Rewrite everything from the line containing "The width and" down to the end of the data, shifting each coordinate in the answers by adding 138 to it. Leave the pictures out.
--- Listed entries Enclosed Below ---
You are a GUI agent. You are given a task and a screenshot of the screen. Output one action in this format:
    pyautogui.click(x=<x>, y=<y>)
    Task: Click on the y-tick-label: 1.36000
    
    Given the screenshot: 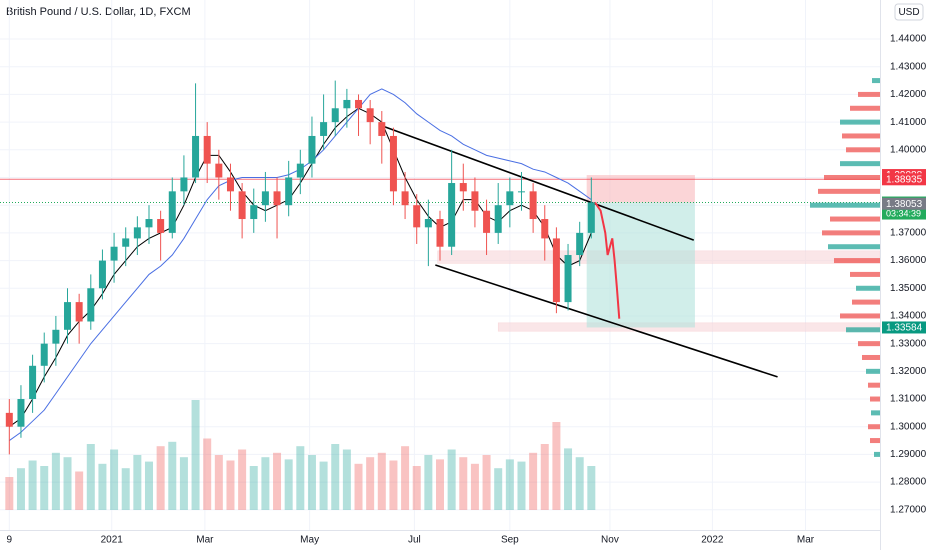 What is the action you would take?
    pyautogui.click(x=908, y=260)
    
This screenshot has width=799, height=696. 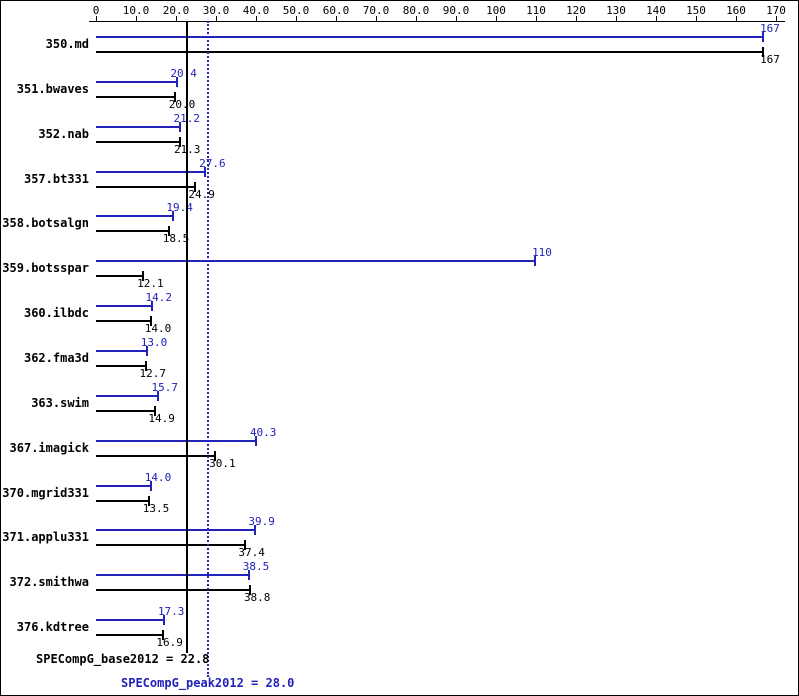 I want to click on benchmark-label: 350.md, so click(x=67, y=44).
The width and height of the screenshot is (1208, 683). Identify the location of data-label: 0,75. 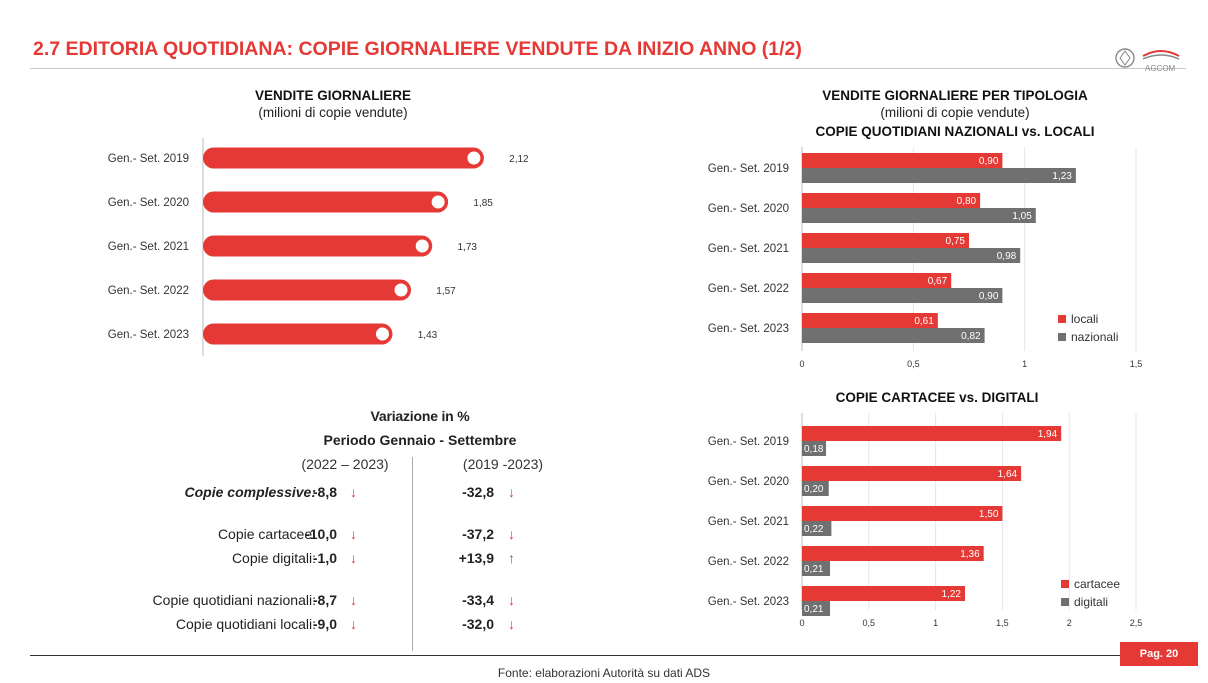
(956, 242).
--- End of Enclosed Listed entries ---
[Answer to this exercise]
The width and height of the screenshot is (1208, 683). Identify the location of data-label: 0,75. 
(1094, 380).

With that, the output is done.